Back in 2004, some kid in a Harvard dorm room started an exclusive website called “The Facebook.”  Mark Zuckerberg and a few roommates launched what is now the largest social networking site in the world, most of them are now millionaires.  What would you have given to be a teenaged boy at Harvard in Mark’s dorm in 2004?  Can you imagine the luck of those hallmates who got in on the ground floor of this business?  We could be living out in California in enormous houses with every comfort cared for, every whim fulfilled.  As I said, there’s nothing in particular wrong with enormous houses or fulfilling whims, just that such comforts often insulate us from God’s voice, from noticing what Jesus is up to in our lives and those around us.  There’s one kid, a roommate of Zuckerberg’s in fact, who didn’t join up in the business.  Do you know what he does now?  He’s a rabbi.  Can you imagine the courage and clarity of conviction it would take to say no to Mark Zuckerberg?  Rabbis don’t mean nearly what they did in the world of the New Testament, really, the tables have been flipped–the silly ones in society are the religious ones and those who are sensible and businesslike are respected and catered to.  The rabbi may very well have said to his friend, Mark, “Get behind me, Satan!  You are focused on earthly things, not heavenly things.”

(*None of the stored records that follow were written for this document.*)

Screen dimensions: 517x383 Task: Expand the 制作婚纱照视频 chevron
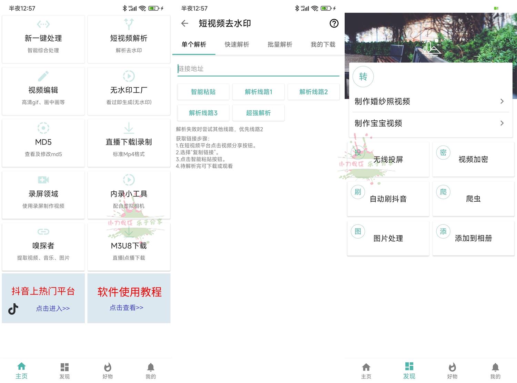click(x=502, y=101)
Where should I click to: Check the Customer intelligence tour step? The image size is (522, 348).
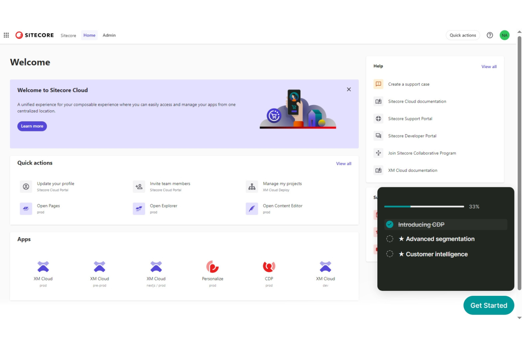pyautogui.click(x=389, y=254)
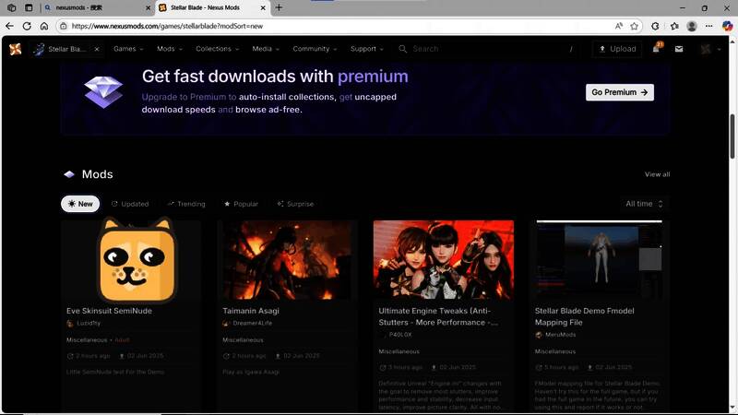Image resolution: width=738 pixels, height=415 pixels.
Task: Expand the All time dropdown
Action: pyautogui.click(x=644, y=204)
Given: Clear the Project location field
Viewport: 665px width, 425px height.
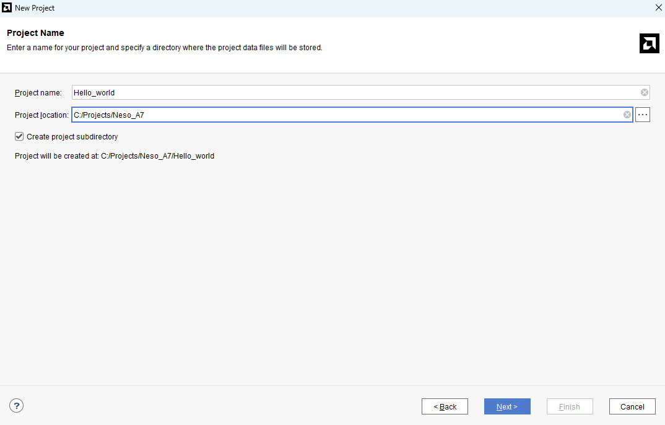Looking at the screenshot, I should coord(627,115).

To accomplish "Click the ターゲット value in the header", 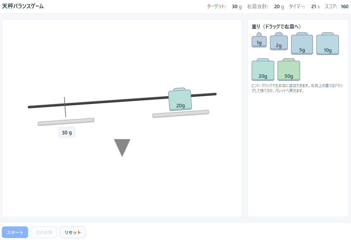I will click(x=235, y=7).
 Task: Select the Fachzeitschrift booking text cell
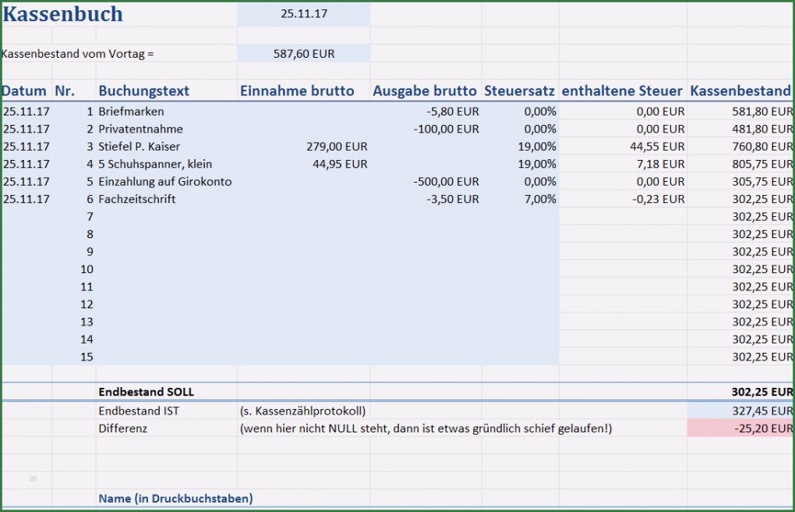point(137,199)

So what does success look like for those who proclaim faith in Jesus as the Christ?  Thankfully we don’t have to guess, we’ve got a whole book full of examples–called the Bible; we even hear about one today in our epistle lesson from Romans, that father-of-us-all, Abraham.  Though he never met God in Jesus, Abraham recognized, knew, and cultivated a relationship with the living God.  We read that Abraham did not lose faith in God, that he, too, proclaimed trust in God’s promises–for Abraham, the promise was that he and his wife Sarah would have a son of their own flesh, despite their age, and that the two of them would be the grandparents of several nations.  We’re told that he grew strong in his faith–it seems like his faith was both a gift (an ability) given from God and also something that Abraham cultivated through practice.  How did he practice this faith, though, how did he help it to grow strong?  Romans says he gave glory to God, continually being fully convinced that God would keep his end of the bargain.  And haven’t we seen that God has done exactly that?

Abraham didn’t have even the benefit of thousands of years of witnesses to corroborate the promises which God made to him.  How much more did Abraham have to fight doubt and distrust with so little to stand on in faith?  How much each of us has in the biblical witnesses over millenia, as well as the lives of saints in the history of the church, both throughout the world and closer to home, those in our own families and in Trinity’s history.

The temptation is real.  Just as Jesus struggled mightily with the temptation to refuse the cup which was offered to him finally in the garden of Gethsemane, of which Peter’s rebuke is a foretaste, each of us continues to struggle in temptation to fix our minds on human things–worrying about our security, our respect, our accomplishments–rather than on the things of God, living in compassion, wisdom, and love.

“For what will it profit a man if he gains the whole world, and loses his own soul?  Or what will a man give in exchange for his soul?  For whoever is ashamed of Me and My words in this adulterous and sinful generation, of him the Son of Man will also be ashamed when he comes in the glory of His Father with the holy angels.” (Mark 8:36-38) Amen.